Repeat the records. Each line must match exactly.

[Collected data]
+ + +
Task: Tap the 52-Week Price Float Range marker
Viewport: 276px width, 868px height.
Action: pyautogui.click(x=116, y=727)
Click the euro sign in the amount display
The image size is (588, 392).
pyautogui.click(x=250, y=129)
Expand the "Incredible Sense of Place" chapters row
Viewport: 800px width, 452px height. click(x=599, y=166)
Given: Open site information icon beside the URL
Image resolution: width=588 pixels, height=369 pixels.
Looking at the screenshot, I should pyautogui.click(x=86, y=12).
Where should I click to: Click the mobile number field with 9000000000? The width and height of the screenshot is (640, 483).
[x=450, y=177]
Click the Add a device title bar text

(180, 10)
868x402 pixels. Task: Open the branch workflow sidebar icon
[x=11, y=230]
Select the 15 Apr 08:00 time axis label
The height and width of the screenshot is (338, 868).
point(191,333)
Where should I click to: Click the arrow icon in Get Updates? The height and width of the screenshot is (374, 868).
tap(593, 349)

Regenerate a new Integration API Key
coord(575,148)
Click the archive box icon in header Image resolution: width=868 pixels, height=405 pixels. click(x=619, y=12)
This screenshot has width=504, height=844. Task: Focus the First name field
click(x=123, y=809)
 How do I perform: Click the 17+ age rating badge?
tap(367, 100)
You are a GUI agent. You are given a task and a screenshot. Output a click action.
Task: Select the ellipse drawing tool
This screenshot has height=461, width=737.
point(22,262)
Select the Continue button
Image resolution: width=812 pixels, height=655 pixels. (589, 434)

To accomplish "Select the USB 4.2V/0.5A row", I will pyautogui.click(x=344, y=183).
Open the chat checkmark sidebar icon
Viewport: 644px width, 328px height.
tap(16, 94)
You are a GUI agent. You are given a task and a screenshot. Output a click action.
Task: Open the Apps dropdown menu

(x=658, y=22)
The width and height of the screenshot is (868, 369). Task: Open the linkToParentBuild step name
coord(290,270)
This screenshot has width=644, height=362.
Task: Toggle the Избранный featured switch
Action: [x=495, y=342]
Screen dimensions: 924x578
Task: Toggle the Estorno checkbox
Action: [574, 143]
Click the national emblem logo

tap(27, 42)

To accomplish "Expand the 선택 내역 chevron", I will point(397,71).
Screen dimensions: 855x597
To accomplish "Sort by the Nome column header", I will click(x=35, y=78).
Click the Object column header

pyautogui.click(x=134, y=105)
+ + +
• _RESULT BELOW_
Task: Tap the 52-Week Price Float Range marker
Viewport: 276px width, 868px height.
Action: pyautogui.click(x=116, y=727)
Click the euro sign in the amount display
The image size is (588, 392).
pyautogui.click(x=250, y=129)
Expand the "Incredible Sense of Place" chapters row
Viewport: 800px width, 452px height. click(x=599, y=166)
Given: Open site information icon beside the URL
Image resolution: width=588 pixels, height=369 pixels.
Looking at the screenshot, I should pyautogui.click(x=86, y=12).
Where should I click to: Click the mobile number field with 9000000000? The width and height of the screenshot is (640, 483).
[x=450, y=177]
Click the Add a device title bar text

(180, 10)
868x402 pixels. Task: Open the branch workflow sidebar icon
[x=11, y=230]
Select the 15 Apr 08:00 time axis label
The height and width of the screenshot is (338, 868).
point(191,333)
Where should I click to: Click the arrow icon in Get Updates? The height and width of the screenshot is (374, 868).
tap(593, 349)

Regenerate a new Integration API Key
coord(575,148)
Click the archive box icon in header Image resolution: width=868 pixels, height=405 pixels. click(x=619, y=12)
This screenshot has width=504, height=844. Task: Focus the First name field
click(x=123, y=809)
 How do I perform: Click the 17+ age rating badge?
tap(367, 100)
You are a GUI agent. You are given a task and a screenshot. Output a click action.
Task: Select the ellipse drawing tool
This screenshot has height=461, width=737.
point(22,262)
Select the Continue button
Image resolution: width=812 pixels, height=655 pixels. (589, 434)

To accomplish "Select the USB 4.2V/0.5A row", I will pyautogui.click(x=344, y=183).
Open the chat checkmark sidebar icon
Viewport: 644px width, 328px height.
tap(16, 94)
You are a GUI agent. You are given a task and a screenshot. Output a click action.
Task: Open the Apps dropdown menu

(x=658, y=22)
The width and height of the screenshot is (868, 369). Task: Open the linkToParentBuild step name
coord(290,270)
This screenshot has width=644, height=362.
Task: Toggle the Избранный featured switch
Action: [x=495, y=342]
Screen dimensions: 924x578
Task: Toggle the Estorno checkbox
Action: [574, 143]
Click the national emblem logo

tap(27, 42)

To accomplish "Expand the 선택 내역 chevron", I will point(397,71).
Screen dimensions: 855x597
To accomplish "Sort by the Nome column header", I will click(x=35, y=78).
Click the Object column header

pyautogui.click(x=134, y=105)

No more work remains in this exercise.